Kerr,
Today marks a year without Marlow. Are you with him? Is Bubby making cake? Sadly, it’s like her dining room table is almost fully back together… the scene brings a smile and a giggle, though. The yelling… the chatter… the good food. FAMILY
The week Marlow went was really hard. Visuals I hope to lose but probably won’t. He had gotten quite thin (an understatement, but I’ll spare you a true description). He still had his mind … on Sunday he told Mom to come over the next day because he needed a gallon of milk. The month prior, he wouldn’t let us see him. It was the point at which he knew the end was near and could feel it, and see it. He made it clear he wasn’t going to put any of us through that. Just a week before he passed, we had an hour long call. Not because it was a ‘Marlow’ call but because it took all of his energy and lung capacity to get through a call. So it was slow, but I cried through begging him to let me in, to help him. He cried telling me he appreciated it, but he needed to do it his way and I needed to be okay with that.

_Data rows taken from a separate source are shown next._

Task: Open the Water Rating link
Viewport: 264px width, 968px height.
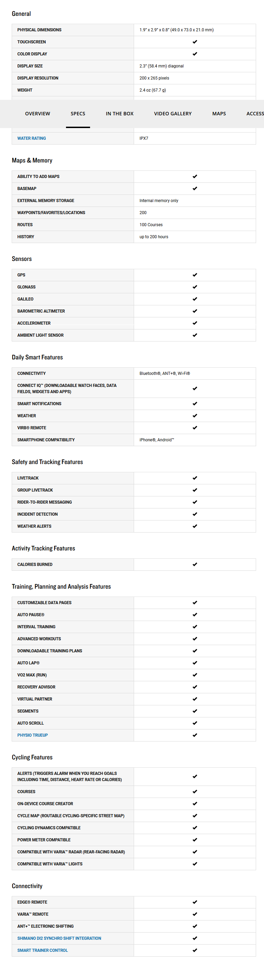Action: pyautogui.click(x=32, y=138)
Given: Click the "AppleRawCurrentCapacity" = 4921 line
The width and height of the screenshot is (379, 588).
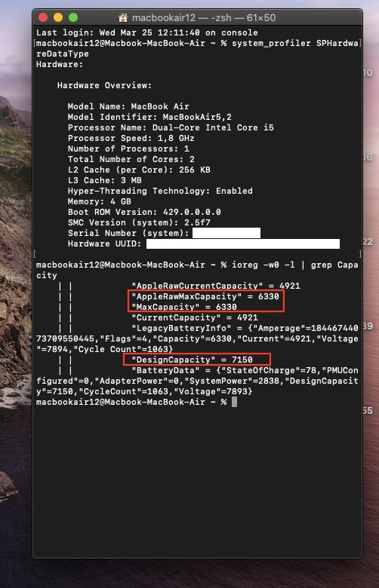Looking at the screenshot, I should pyautogui.click(x=216, y=286).
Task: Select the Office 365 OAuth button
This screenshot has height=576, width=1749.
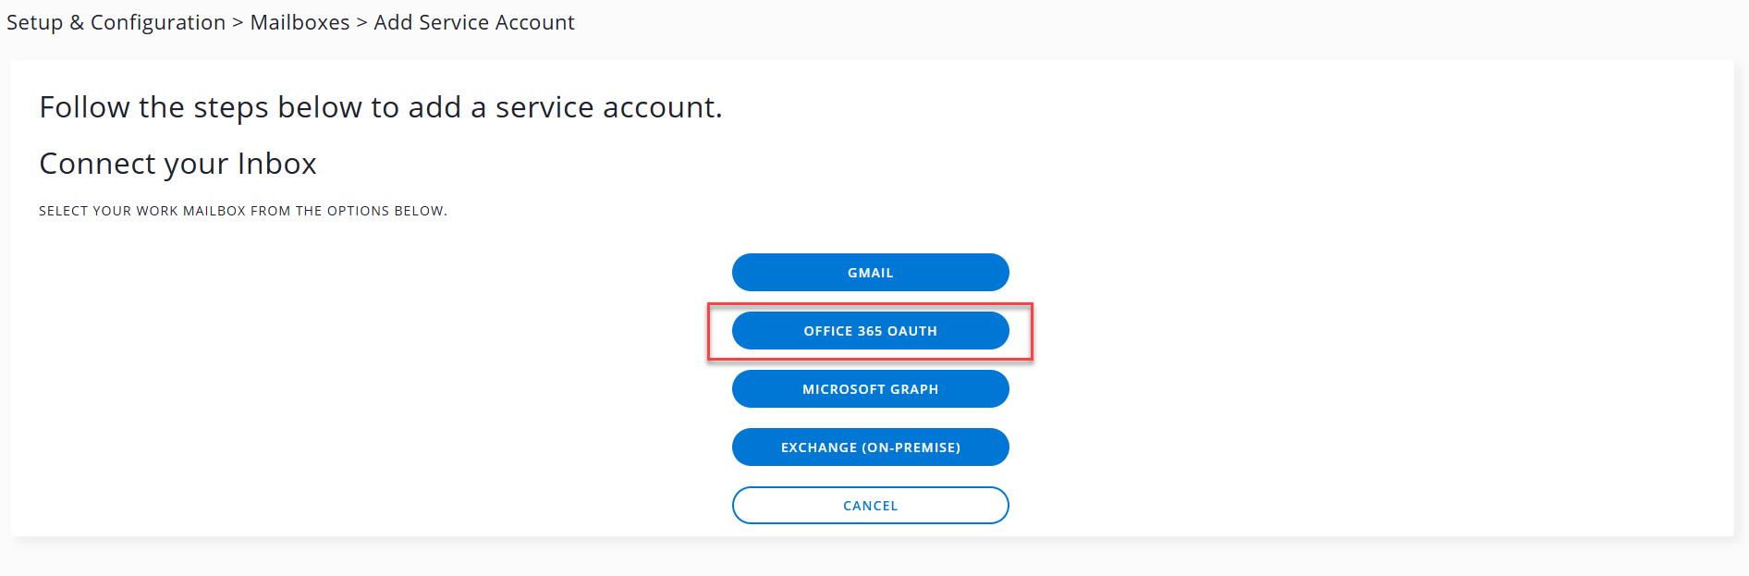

Welp… that Sunday night, he knew he couldn’t do the rest alone. So he called mom for a gallon of milk. My mom didn’t know what she was walking into, but she went. He didn’t need the milk. He wasn’t eating or drinking. He needed to get his last wishes down on paper with her. Who would be the pallbearers, etc. Mom let us know the end would be near. I made my way over that day. It was Kenna and Harley’s first day of school. I had Lorna watching Dakota. Mac was out of town. I told Marlow all about their first day and what they were excited about. He nodded, tried to engage. I was glad we had the chat. 1 more after the hour long, emotional one.

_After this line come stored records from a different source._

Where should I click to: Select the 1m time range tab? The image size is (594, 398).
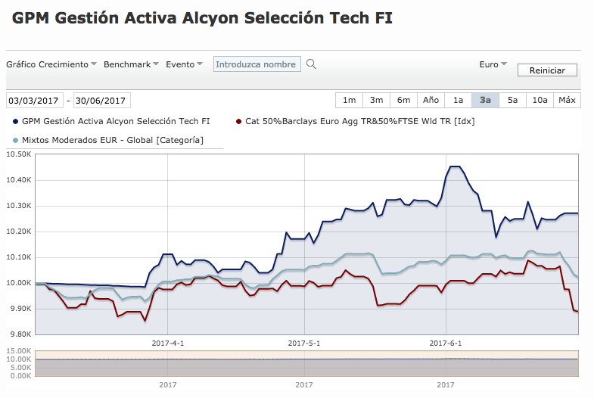350,101
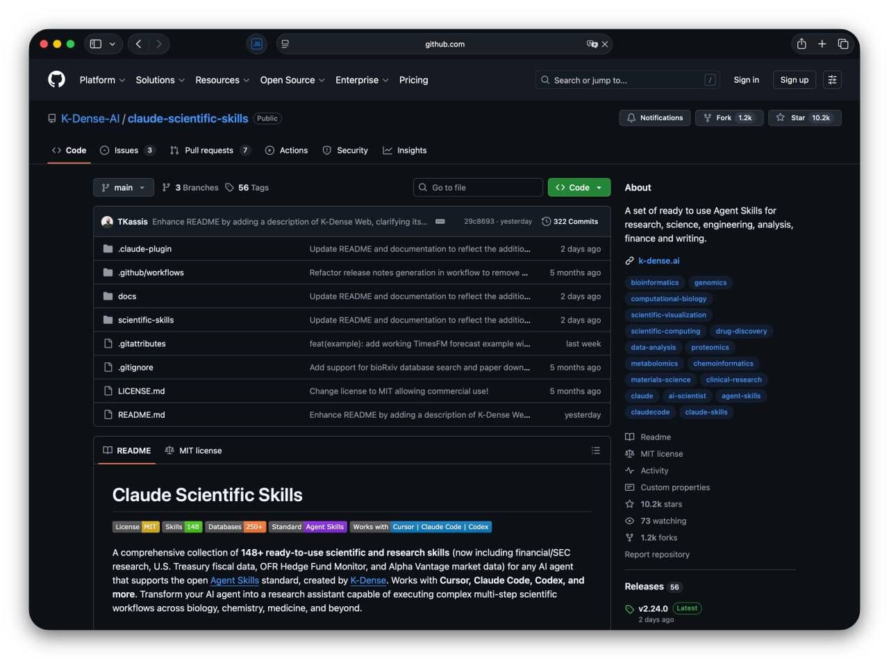Screen dimensions: 889x659
Task: Click the eye icon beside 73 watching
Action: pyautogui.click(x=630, y=520)
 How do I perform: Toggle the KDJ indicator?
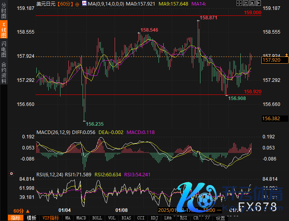[154, 218]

Ultimately, he agreed to go to the hospital so he could get the right pain management. The next 36-48 hours were hard. Hard to see him in that pain… hard to see him take his last breath. I’m glad I was with him, despite the hard visuals. He was always, always there for us.
Knowing us, though, there’s a funny story in all of it … you’d get a kick out of it. That Monday, I had to leave the hospital to get home to the girls and get them to various activities. I asked Lorna if she could stay so I could go back and advocate to have him transferred. It was a long, heavy day. But I had to stay positive and strong for the girls. They were in the car, and we were on the way to dance class. Blue and red lights and a siren came on behind me. I thought ‘great… this is what I need added to this day’. Immediately, the conversation went as follows:
Girls: ‘Omgosh you hit someone?!’
Me: ‘no! I didn’t hit anyone!’
Girls: ‘you crashed a car?!’
Me: ‘no! I didn’t crash a car.’
The police officer comes to the window… my plate was expired. I swear, I never got the reminder and nope… I hadn’t looked. So he goes back to his car to run all of my info, etc.
Me: ‘it’s okay girls, I just didn’t buy the sticker for my license plate.’
Girls: ‘you don’t have money?!?!’
Me: ‘oh my gosh yes, I have money. I just didn’t do it. All is well.’
The girls told everyone I got pulled over. You’d be cracking up. I could imagine the boys doing this to you when they were young. The best is, I got off with a warning. You’d say - oh sure… if it were me, I’d be arrested. :)
I like having this funny moment tied into the hard days. It’s the only way we get through, right? The parallel of pain and joy, of a breaking heart and the reality of life continuing.
I miss Marlow.
I miss you.
I miss everyone we’ve sadly lost.
Thanks for my dime yesterday. I’d like to think it was Simon :) I need more signs from him.